AIM OF THE EXERCISE:
Rewrite each of the records below, replacing every occurrence of "screenshot" with "screen capture" and leaving all other text unchanged. Leave the pictures out of your output.

SUPPLIED RECORDS:
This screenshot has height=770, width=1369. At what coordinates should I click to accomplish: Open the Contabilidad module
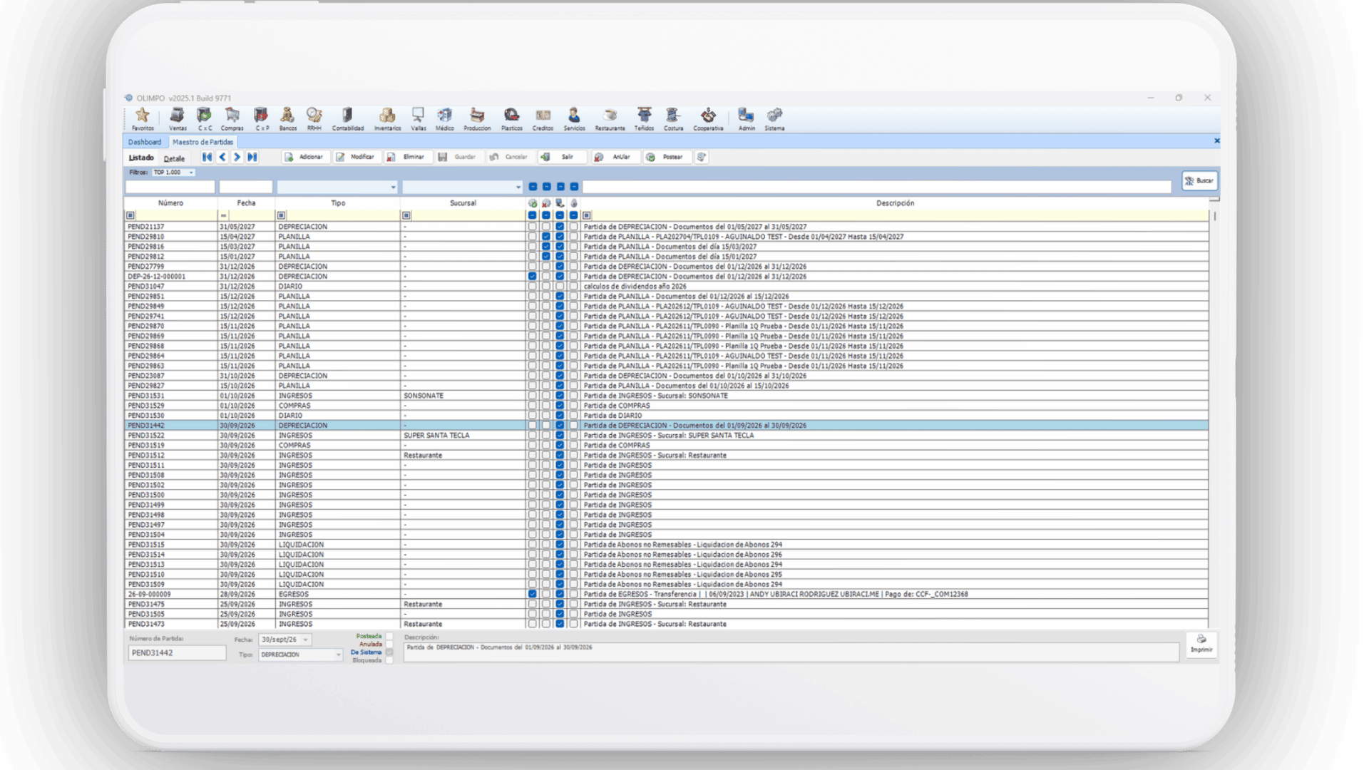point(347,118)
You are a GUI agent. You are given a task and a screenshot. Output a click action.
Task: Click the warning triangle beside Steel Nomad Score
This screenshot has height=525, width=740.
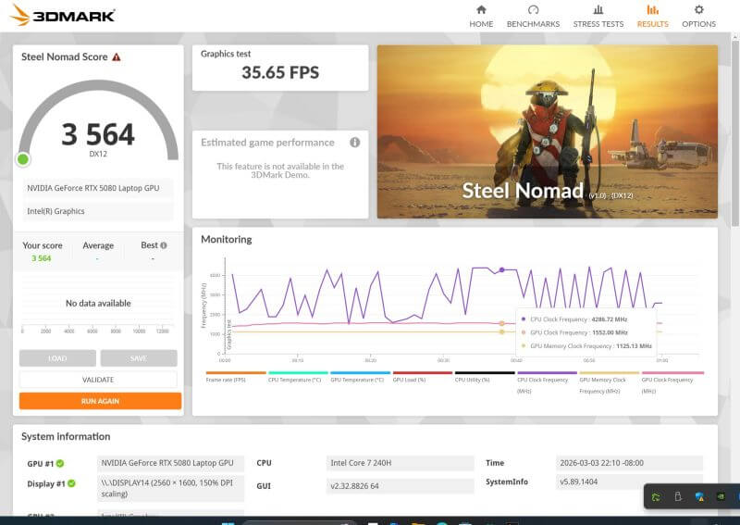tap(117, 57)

RESPONSE TO THIS TASK:
This screen capture has height=770, width=1369. At what coordinates should I click to accomplish: Open the Contabilidad module
point(347,118)
You are a GUI agent. You are given a task and a screen capture. Output a click action.
Task: Click the warning triangle beside Steel Nomad Score
This screen capture has height=525, width=740.
tap(117, 57)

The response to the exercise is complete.